FIG. 2 is a circuit diagram showing an input circuit according to a second embodiment of the present invention.

[Explanation of symbols]

 DESCRIPTION OF SYMBOLS 1 ... Microcomputer CMP ... Comparator P ... General-purpose port TR1, TR2, TR3 ... Transistor R1-R6, R11-R16 ... Resistance

Claims (4)

[Claims] An input circuit connected to a general-purpose port for receiving a binary signal of a high voltage level signal and a low voltage level signal in a microcomputer, compares a reference voltage corresponding to a power supply voltage with an input signal, and compares the comparison result.
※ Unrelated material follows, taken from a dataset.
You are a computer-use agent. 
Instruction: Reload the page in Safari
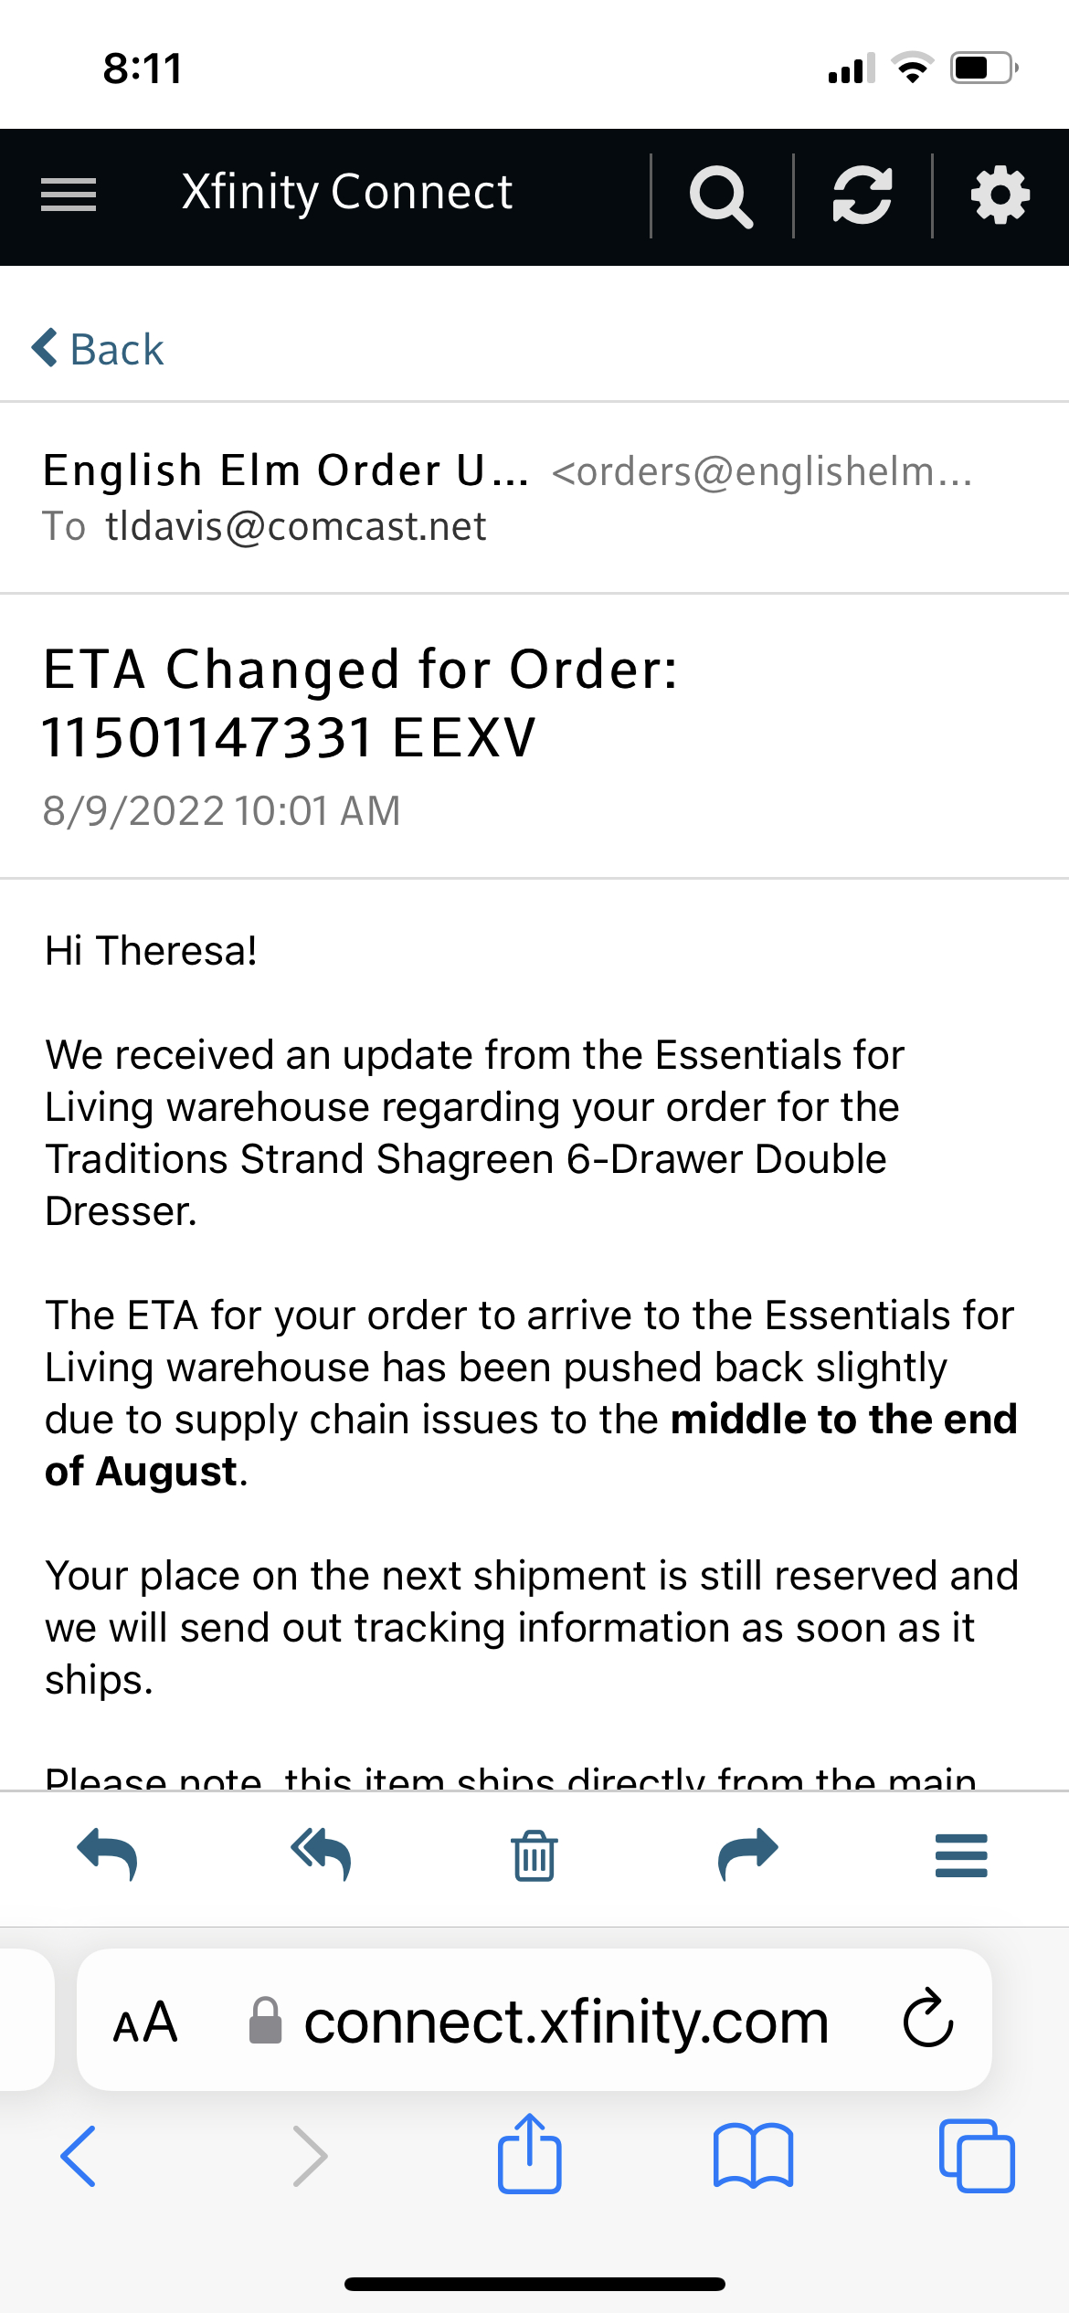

An input circuit, comprising: a comparator that outputs to the general-purpose port; and an increase / decrease circuit that increases / decreases the reference voltage according to a comparison result of the comparator. 2. An input circuit connected to a general-purpose port for receiving a binary signal of a high voltage level signal and a low voltage level signal in a microcomputer, wherein a divided voltage of a power supply voltage is applied to a non-inverting input terminal, and an inverting input is applied. An input circuit, comprising: a comparator to which an input signal is applied to a terminal and outputting a comparison result to the general-purpose port; and a feedback resistor for feeding an output of the comparator back to the non-inverting input terminal. 3. An input circuit connected to a general-purpose port for receiving a binary signal of a high voltage level signal and a low voltage level signal in a microcomputer, comprising: an input transistor that disconnects according to an input signal; An output transistor for disconnecting according to a disconnection state, outputting an output signal of a voltage corresponding to a power supply voltage to the general-purpose port based on the disconnection state, and disconnecting according to a disconnection state of the input transistor; An input circuit, comprising: an adjustment transistor that applies a voltage to a terminal of the input transistor so that a voltage at which a disconnection state of the transistor changes increases or decreases. 4. An input circuit connected to a general-purpose port for receiving a binary signal of a high voltage level signal and a low voltage level signal in a microcomputer, wherein an input signal is applied to a base and a collector is connected to a power supply. A transistor; first and second resistors connected in series between the emitter of the first NPN transistor and ground; a third resistor connected between the power supply and the emitter of the first NPN transistor; Connected
A PNP transistor having a base connected to the collector of the first NPN transistor, a collector connected to the general-purpose port and grounded via a resistor, a collector connected between the first and second resistors, and an emitter grounded And a second NPN transistor to a base of which a voltage according to a voltage of a collector of the PNP transistor is applied.